▸ Task item: Could you copy every record exactly, leaving the pictures behind?

▸ Exercise material:
#####
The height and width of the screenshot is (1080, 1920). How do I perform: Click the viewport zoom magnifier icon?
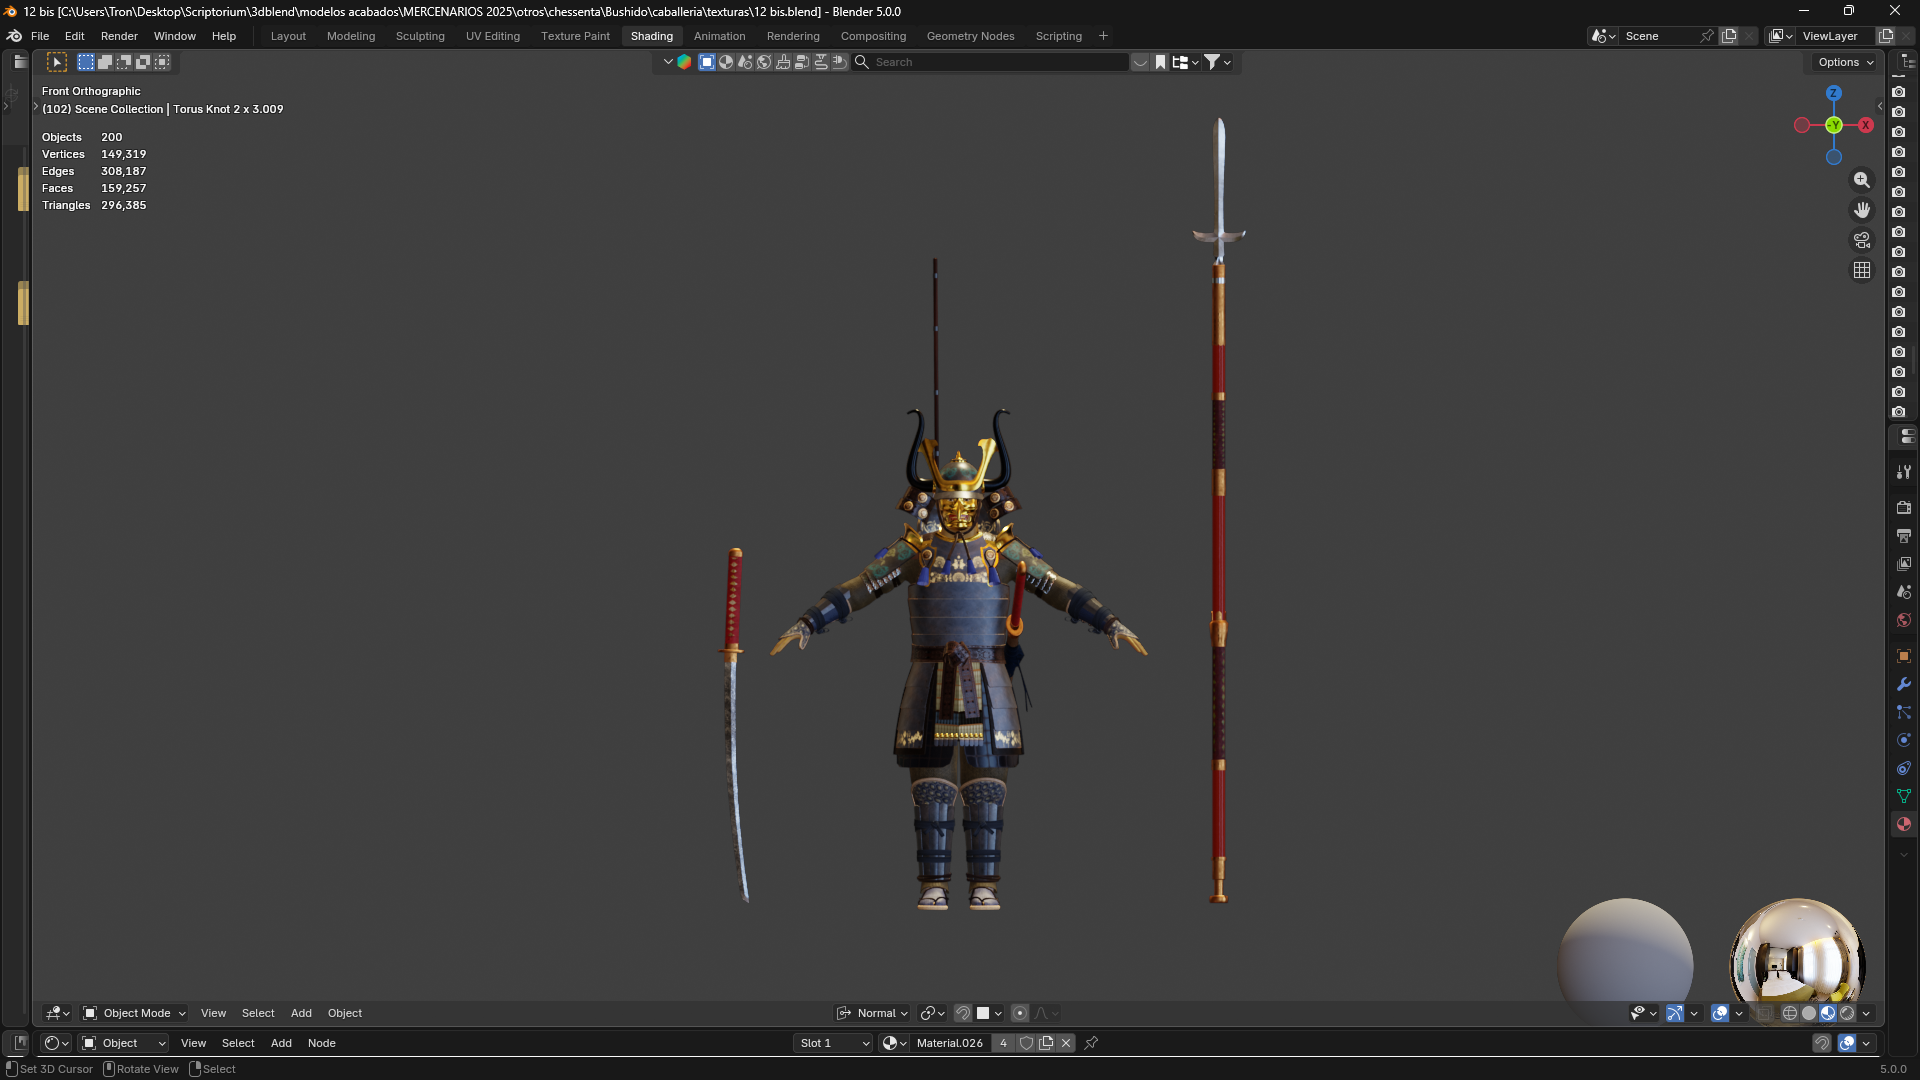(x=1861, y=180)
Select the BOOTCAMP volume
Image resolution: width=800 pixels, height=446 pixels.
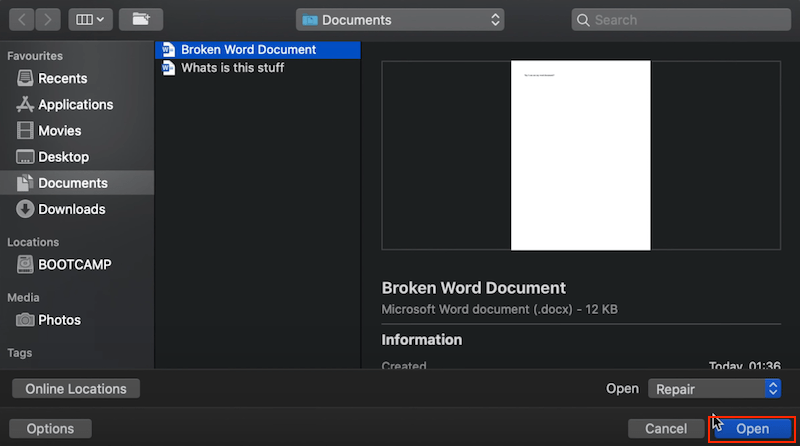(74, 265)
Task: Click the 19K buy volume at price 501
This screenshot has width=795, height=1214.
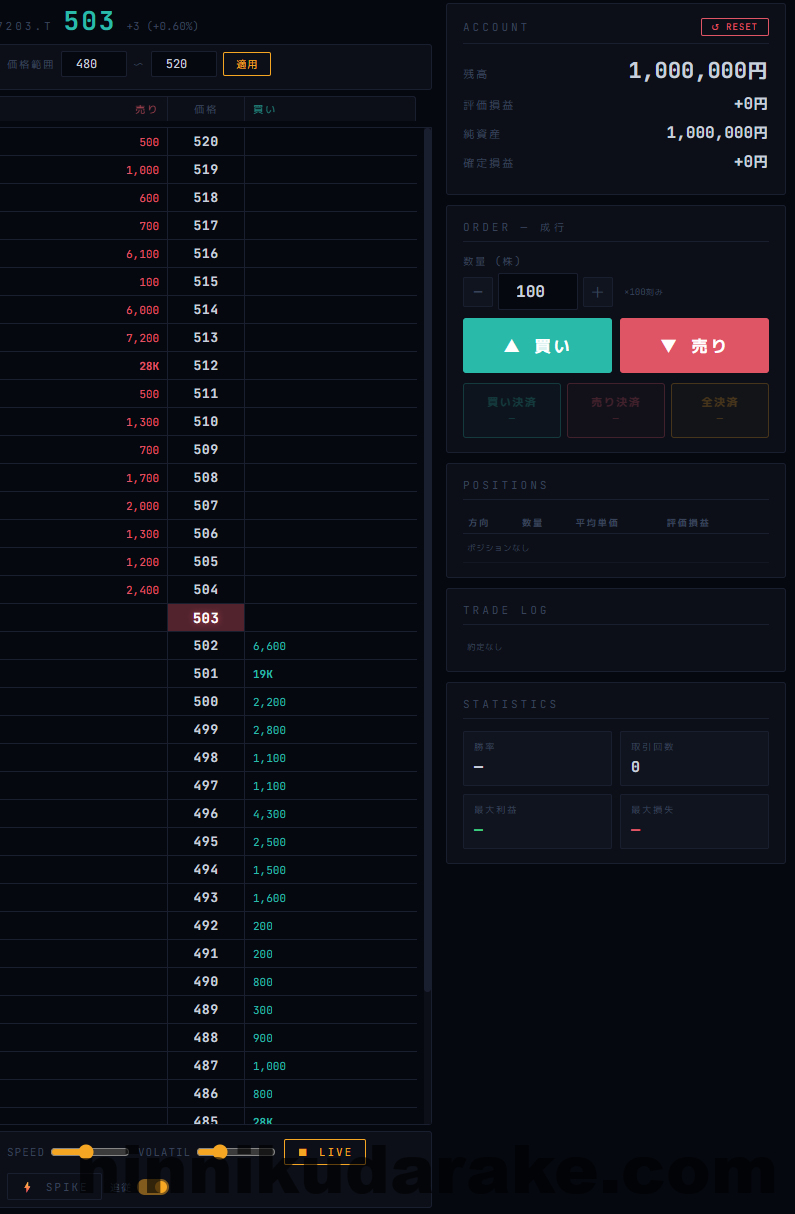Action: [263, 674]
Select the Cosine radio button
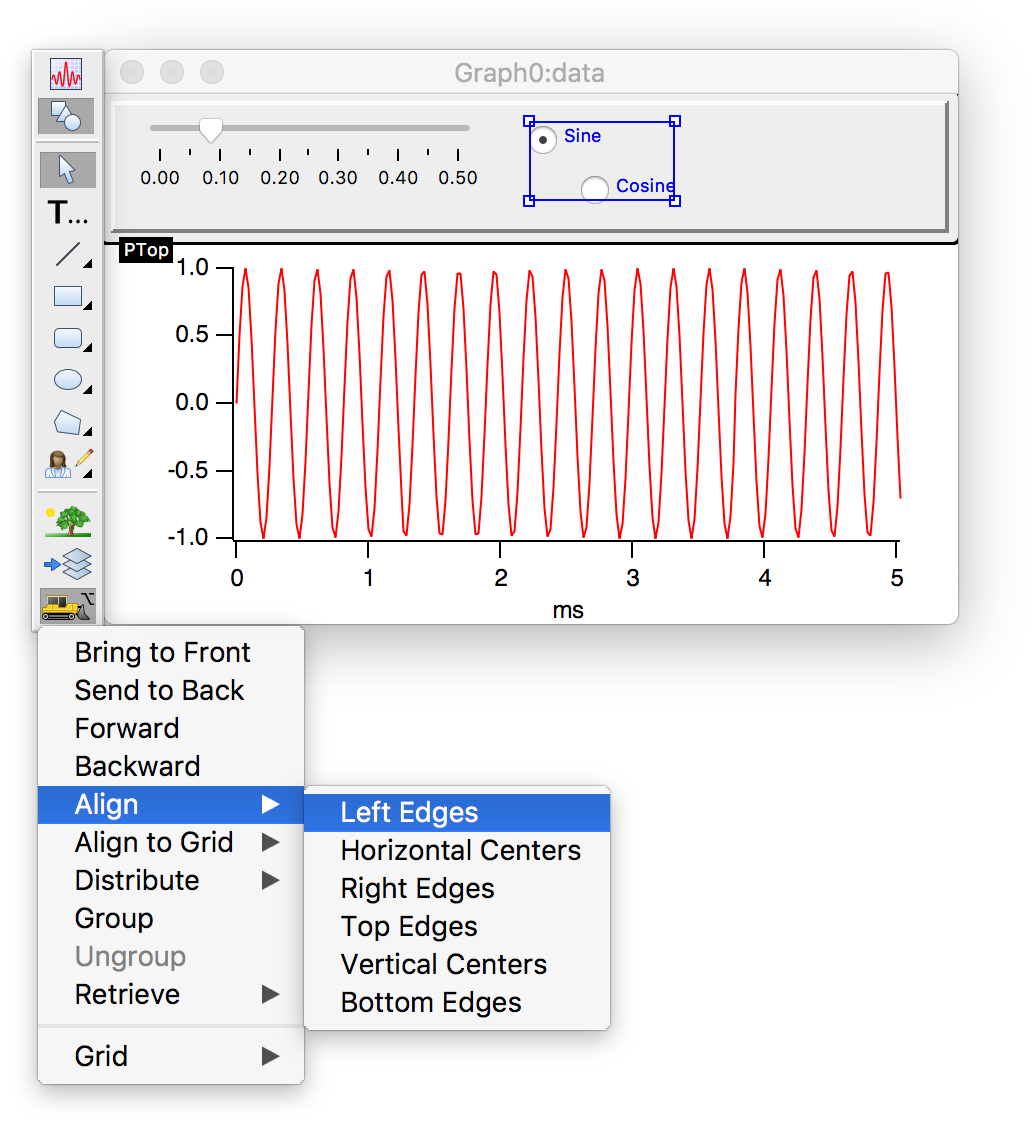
#####
▸ Your response:
The height and width of the screenshot is (1080, 1920). How do I perform: Click the viewport zoom magnifier icon?
(x=1861, y=180)
Select the BOOTCAMP volume
Image resolution: width=800 pixels, height=446 pixels.
(74, 265)
Task: Click the 19K buy volume at price 501
This screenshot has width=795, height=1214.
Action: [263, 674]
Select the Cosine radio button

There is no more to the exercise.